Returns: Optional[Skill] -- the skill instance, or None if not found.
list_skills()
def list_skills() -> List[Skill]
Return all registered skill instances.
KBContext
from video_processor.agent.kb_context import KBContext
Loads and merges multiple knowledge graph sources into a unified context for agent consumption. Supports both FalkorDB (.db) and JSON (.json) formats, and can auto-discover graphs in a directory tree.
Constructor
def __init__(self)
Creates an empty context. Use add_source() to add knowledge graph paths, then load() to initialize.
add_source()
def add_source(self, path) -> None
Add a knowledge graph source.
Parameters:
| Parameter | Type | Description |
|---|---|---|
path |
str \| Path |
Path to a .db file, .json file, or directory to search for knowledge graphs |
If path is a directory, it is searched recursively for knowledge graph files using find_knowledge_graphs().

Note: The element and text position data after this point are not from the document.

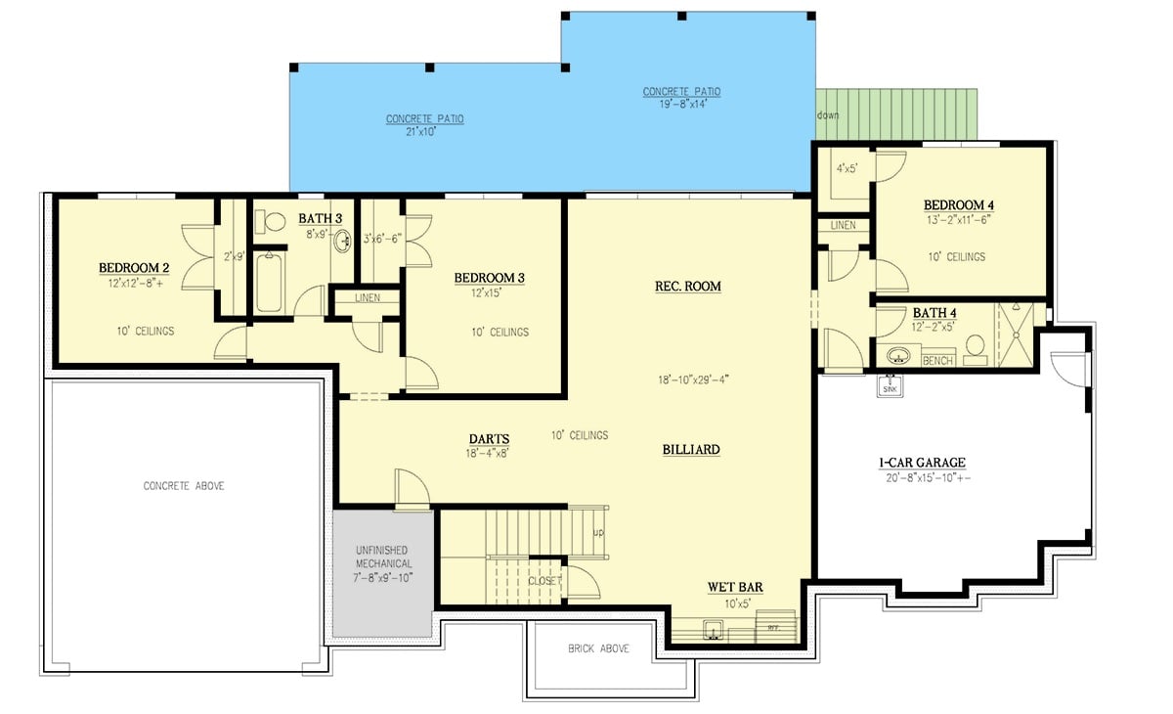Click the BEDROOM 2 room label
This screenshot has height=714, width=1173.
pos(135,267)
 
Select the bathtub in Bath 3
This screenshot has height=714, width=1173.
pos(270,283)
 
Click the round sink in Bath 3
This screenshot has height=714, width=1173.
pos(343,242)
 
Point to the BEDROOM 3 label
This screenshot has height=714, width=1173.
pos(489,278)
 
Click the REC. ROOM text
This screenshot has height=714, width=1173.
pos(687,287)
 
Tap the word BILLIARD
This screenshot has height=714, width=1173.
pos(691,450)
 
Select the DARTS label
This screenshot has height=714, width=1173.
pos(489,439)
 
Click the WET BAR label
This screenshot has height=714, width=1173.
pos(735,588)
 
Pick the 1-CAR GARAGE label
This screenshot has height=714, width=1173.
pos(923,464)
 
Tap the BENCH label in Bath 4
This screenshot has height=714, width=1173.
pos(936,361)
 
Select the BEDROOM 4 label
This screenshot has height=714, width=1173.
pos(959,204)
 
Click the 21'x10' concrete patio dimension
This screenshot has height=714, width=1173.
pos(424,131)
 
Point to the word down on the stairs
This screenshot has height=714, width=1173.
pos(827,114)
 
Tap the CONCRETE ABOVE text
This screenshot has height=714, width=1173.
pos(184,486)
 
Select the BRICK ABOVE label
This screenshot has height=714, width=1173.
pos(599,648)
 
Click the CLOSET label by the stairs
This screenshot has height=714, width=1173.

Raises: FileNotFoundError if the path does not exist.
load()
def load(self, provider_manager=None) -> KBContext
Load and merge all added sources into a single knowledge graph and query engine.
Parameters:
| Parameter | Type | Default | Description |
|---|---|---|---|
provider_manager |
ProviderManager |
None |
LLM provider for the knowledge graph and query engine |
Returns: KBContext -- self, for method chaining.
Properties
| Property | Type | Description |
|---|---|---|
knowledge_graph |
KnowledgeGraph |
The merged knowledge graph (raises RuntimeError if not loaded) |
query_engine |
GraphQueryEngine |
Query engine for the merged graph (raises RuntimeError if not loaded) |
sources |
List[Path] |
List of resolved source paths |
summary()
def summary(self) -> str
Generate a brief text summary of the loaded knowledge base, including entity counts by type and relationship counts.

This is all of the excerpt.